The Federal Housing Finance Agency announced on Wednesday it will retire flexibilities after this final extension due to low usage.
The Federal Housing Finance Agency (FHFA) announced Wednesday that Fannie Mae and Freddie Mac will extend some temporary loan origination flexibilities until May 31, 2021.
This extension from the flexibilities that were previously set to end on Apr. 30, 2021 after the FHFA’s last extension will be the final extension. The FHFA explained that as economy recovers, usage of these flexibilities has slowed, and that it expects to retire all temporary selling flexibilities on May 31, 2021.
Alternative appraisals on purchase and rate-term refinance loans are among the flexibilities that will now be extended through May 31, 2021.
However, those temporary flexibilities related to employment verification, condominium project reviews, and expanded power of attorney are being allowed to expire at the end of this month as scheduled on Apr. 30, 2021.
“Throughout the COVID-19 pandemic, FHFA has actively monitored the pandemic’s impact on mortgage market participants’ use of the temporary selling policies,” the FHFA said in a statement. “Low usage of the flexibilities make the temporary flexibilities no longer mandatory to ensure efficient market function.”
Other government agencies have already ended their support of alternative appraisal flexibilities.

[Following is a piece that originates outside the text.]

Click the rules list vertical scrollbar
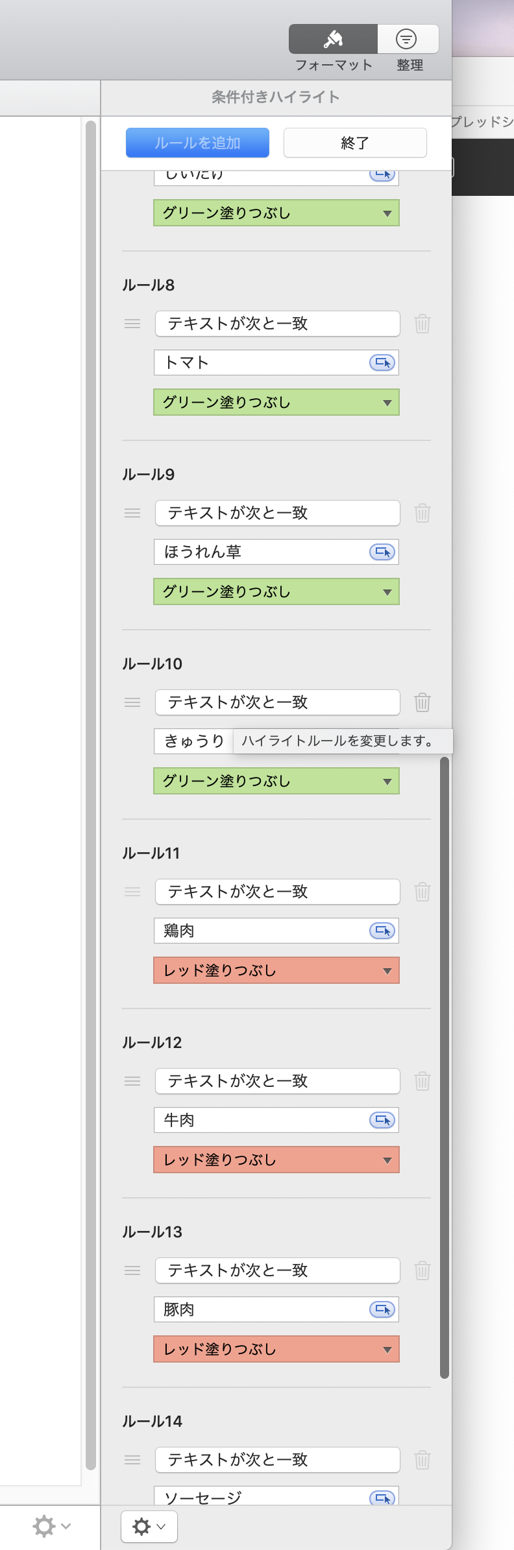 pos(445,1064)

The Consumer Financial Protection Bureau (CFPB) rescinded a series of flexible COVID-19 policies Wednesday, including its support of alternative appraisal options.
“We are now over a year into the disruptive and deadly COVID-19 crisis,” CFPB Acting Director Dave Uejio said at the time. “The virus has affected industry as well as consumers, but individuals and families have been hardest-hit by the pandemic’s health and economic impacts. Providing regulatory flexibility to companies should not come at the expense of consumers. Because many financial institutions have developed more robust remote capabilities and demonstrated improved operations, it is no longer prudent to maintain these flexibilities. The CFPB’s first priority, today and always, is protecting consumers from harm.”
The share of mortgages in forbearance continues to retreat from last summer’s highs, but approximately 2.3 million homeowners are still taking a hiatus from their monthly mortgage payments, according to the latest numbers from the Mortgage Bankers Association (MBA).